_Kutipan Pilihan_
++++++++++++++++++++

IMF Sebut Bunga Pinjaman Indonesia Tinggi, Ekonom INDEF: Kesiangan!
Berita Baru, Jakarta – Dana Moneter Internasional atau IMF menilai level biaya pinjaman pemerintah Indonesia atau sovereign borrowing costs saat ini terlalu tinggi. Bahkan disebut, kondisi levelnya tidak relevan dengan upaya pengelolaan fiskal pemerintah yang semakin baik.
Pernyataan tersebut disampaikan, IMF Senior Resident Representative untuk Indonesia James Walsh saat berkunjung ke kantor Tempo di Jalan Palmerah Barat, Jakarta Selatan, Selasa, 1 November 2022, lalu.
Didik J Rachbini, pendiri/ekonom Institute for Development of Economics and Finance (INDEF) menyebut pernyataan IMF tersebut kesiangan alias terlambat melihat masalah bunga pinjaman Indonesia yang tinggi. Namun baginya tidak salah karena semakin banyak pihak yang memberikan saran semakin baik bagi demokrasi.
Tetapi, lanjut Didik J Rachbini, parlemen dan pemerintah sekarang tergolong keras kepala dan bebal karena tidak melihat dengan benar dan seksama terhadap suara-suara kebenaran. Kebebalan publik menutupi saran-saran kebenaran, yang seharusnya diadopsi dalam pengambilan keputusan.

++++++++++++++++++++

_Catatan Data_
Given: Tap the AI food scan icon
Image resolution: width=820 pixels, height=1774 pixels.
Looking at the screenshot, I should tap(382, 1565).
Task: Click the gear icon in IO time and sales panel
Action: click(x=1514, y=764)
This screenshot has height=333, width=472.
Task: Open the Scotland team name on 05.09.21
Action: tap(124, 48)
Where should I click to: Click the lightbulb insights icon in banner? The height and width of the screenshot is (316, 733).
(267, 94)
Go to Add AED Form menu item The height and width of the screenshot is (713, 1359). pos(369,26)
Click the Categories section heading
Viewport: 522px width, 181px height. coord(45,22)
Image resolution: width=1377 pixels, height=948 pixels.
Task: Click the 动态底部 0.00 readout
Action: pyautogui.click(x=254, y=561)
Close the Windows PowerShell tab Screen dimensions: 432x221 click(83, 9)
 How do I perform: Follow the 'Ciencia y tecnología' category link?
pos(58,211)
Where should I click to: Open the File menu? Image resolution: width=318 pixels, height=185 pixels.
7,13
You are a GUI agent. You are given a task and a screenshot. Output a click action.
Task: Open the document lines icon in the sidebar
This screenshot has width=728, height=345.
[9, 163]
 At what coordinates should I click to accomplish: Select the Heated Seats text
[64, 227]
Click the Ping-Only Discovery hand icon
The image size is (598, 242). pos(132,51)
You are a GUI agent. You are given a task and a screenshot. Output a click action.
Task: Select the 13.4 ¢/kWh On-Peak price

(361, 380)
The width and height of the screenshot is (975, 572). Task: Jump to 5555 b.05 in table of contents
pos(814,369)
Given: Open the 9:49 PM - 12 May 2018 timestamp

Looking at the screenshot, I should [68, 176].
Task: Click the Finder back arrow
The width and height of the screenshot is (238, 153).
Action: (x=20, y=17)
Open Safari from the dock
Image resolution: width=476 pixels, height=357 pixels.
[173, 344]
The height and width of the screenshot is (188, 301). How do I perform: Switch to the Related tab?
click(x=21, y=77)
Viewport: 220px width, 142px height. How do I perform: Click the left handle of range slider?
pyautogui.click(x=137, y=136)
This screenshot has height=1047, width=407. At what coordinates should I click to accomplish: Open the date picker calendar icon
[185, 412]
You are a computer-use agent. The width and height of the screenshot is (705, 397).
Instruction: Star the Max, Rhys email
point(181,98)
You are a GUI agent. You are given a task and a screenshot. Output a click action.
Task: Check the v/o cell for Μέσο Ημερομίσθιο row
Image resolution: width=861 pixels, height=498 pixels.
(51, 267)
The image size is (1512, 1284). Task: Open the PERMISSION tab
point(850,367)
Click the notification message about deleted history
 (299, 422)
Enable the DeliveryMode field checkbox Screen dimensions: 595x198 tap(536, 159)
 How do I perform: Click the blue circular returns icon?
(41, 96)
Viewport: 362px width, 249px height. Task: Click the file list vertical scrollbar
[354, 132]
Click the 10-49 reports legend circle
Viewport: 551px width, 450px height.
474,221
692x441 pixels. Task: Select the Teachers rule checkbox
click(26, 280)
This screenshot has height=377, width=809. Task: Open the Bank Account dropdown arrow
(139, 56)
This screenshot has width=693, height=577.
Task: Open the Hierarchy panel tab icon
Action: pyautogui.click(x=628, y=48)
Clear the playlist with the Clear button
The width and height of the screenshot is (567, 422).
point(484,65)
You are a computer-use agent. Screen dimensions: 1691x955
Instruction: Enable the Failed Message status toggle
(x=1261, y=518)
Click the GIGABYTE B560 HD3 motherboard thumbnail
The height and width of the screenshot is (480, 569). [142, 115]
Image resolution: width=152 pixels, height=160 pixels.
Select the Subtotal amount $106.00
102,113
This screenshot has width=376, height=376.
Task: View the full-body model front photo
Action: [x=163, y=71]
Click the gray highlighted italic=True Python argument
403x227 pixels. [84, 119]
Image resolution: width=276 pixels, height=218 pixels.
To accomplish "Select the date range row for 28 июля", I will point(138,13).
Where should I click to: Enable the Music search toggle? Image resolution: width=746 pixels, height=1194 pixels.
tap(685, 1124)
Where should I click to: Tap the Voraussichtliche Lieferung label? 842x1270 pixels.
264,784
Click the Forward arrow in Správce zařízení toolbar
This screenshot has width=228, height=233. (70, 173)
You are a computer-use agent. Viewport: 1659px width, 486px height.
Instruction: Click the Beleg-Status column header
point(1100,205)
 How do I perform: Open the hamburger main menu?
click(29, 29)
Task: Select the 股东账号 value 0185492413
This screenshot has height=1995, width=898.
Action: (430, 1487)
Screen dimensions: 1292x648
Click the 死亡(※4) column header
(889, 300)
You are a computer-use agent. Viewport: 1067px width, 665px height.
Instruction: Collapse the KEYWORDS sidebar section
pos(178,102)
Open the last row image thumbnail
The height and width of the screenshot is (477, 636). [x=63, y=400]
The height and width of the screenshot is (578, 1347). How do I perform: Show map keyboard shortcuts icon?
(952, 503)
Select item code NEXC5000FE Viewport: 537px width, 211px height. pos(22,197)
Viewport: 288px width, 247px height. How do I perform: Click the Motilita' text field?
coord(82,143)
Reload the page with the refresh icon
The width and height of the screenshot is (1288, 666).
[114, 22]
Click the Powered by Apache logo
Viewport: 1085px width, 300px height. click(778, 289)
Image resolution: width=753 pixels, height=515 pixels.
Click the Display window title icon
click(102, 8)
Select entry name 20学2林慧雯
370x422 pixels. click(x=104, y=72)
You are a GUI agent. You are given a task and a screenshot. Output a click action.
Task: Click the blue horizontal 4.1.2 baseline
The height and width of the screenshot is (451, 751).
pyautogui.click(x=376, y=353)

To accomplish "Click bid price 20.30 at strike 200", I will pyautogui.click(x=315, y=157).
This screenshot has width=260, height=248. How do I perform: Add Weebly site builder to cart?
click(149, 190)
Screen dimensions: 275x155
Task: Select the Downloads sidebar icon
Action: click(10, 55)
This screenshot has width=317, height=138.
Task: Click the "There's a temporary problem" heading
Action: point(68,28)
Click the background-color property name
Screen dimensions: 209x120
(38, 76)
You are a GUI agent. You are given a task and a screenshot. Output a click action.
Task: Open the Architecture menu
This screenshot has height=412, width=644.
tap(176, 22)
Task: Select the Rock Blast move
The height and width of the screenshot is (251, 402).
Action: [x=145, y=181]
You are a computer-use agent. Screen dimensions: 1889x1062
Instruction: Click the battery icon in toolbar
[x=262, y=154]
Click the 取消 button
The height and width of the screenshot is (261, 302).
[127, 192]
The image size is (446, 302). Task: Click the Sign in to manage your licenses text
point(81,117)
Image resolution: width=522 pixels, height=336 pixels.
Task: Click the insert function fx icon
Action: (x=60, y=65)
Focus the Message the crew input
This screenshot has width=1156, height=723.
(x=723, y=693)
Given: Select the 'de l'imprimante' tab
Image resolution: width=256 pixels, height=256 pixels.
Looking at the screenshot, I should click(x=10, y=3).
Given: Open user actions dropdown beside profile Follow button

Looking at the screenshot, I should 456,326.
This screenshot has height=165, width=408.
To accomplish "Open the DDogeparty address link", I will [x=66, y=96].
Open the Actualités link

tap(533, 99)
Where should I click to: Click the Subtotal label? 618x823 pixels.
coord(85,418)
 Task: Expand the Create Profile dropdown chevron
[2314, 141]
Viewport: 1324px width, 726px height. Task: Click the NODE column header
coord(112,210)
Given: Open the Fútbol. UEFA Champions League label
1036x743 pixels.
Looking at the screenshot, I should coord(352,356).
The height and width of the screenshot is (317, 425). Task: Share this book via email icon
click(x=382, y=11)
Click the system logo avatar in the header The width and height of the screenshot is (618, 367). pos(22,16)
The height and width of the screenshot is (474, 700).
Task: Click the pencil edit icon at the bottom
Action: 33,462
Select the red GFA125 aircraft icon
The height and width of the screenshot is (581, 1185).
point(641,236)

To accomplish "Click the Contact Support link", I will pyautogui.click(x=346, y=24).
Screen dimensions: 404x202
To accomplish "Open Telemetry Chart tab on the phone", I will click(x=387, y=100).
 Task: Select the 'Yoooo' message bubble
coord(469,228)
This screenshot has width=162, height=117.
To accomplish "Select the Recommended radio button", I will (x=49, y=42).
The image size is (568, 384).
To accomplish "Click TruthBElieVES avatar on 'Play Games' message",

++++++++++++++++++++

_Yang Harus Dikerjakan_
A – Menurut berita tentang bunga pinjaman Indonesia, di mana James Walsh menyampaikan pernyataan IMF itu?
B – Tuliskan lanjutan berita tentang bunga pinjaman Indonesia itu setelah kalimat terakhirnya.

_Kumpulan Jawaban_
A – Di kantor Tempo di Jalan Palmerah Barat, Jakarta Selatan.

B –
“Rakyat banyak berkorban atas kecerobohan kebijakan seperti ini. Pajak rakyat terkuras untuk membayar utang kategori kaleng-kaleng berbunga tinggi,” kata Didik J Rachbini kepada Beritabaru.co, Jumat (4/11).
Bagi Didik J Rachbini, tidak menutup kemungkinan melihat pandangan sebagian pengambil keputusan yang naif terhadap kebijakan utang publik, yang terus digenjot tanpa perhitungan teknokratis. Itu terjadi karena watak politik rakus anggaran memang merupakan watak dasar dari politisi.
“Tanpa kontrol dan kritik, kebijakan hutang yang besar dengan bunga yang terlalu tinggi ditelan mentah-mentah begitu saja. Kualitas kebijakan fiskal seperti ini naif dan setara dengan negara terbelakang Bangladesh, seperti dikemukakan IMF,” ujarnya.
Didik pun menjelaskan, Dana Moneter Internasional atau IMF dalam hal ini benar menganggap level biaya pinjaman pemerintah Indonesia atau sovereign borrowing costs saat ini terlalu tinggi.
“Saya mengatakan tidak pakai nalar yang memadai, IMF mengatakan bahwa kondisi level bunga pun tidak relevan dengan upaya pengelolaan fiskal pemerintah yang semestinya semakin baik dari waktu ke waktu,” katanya.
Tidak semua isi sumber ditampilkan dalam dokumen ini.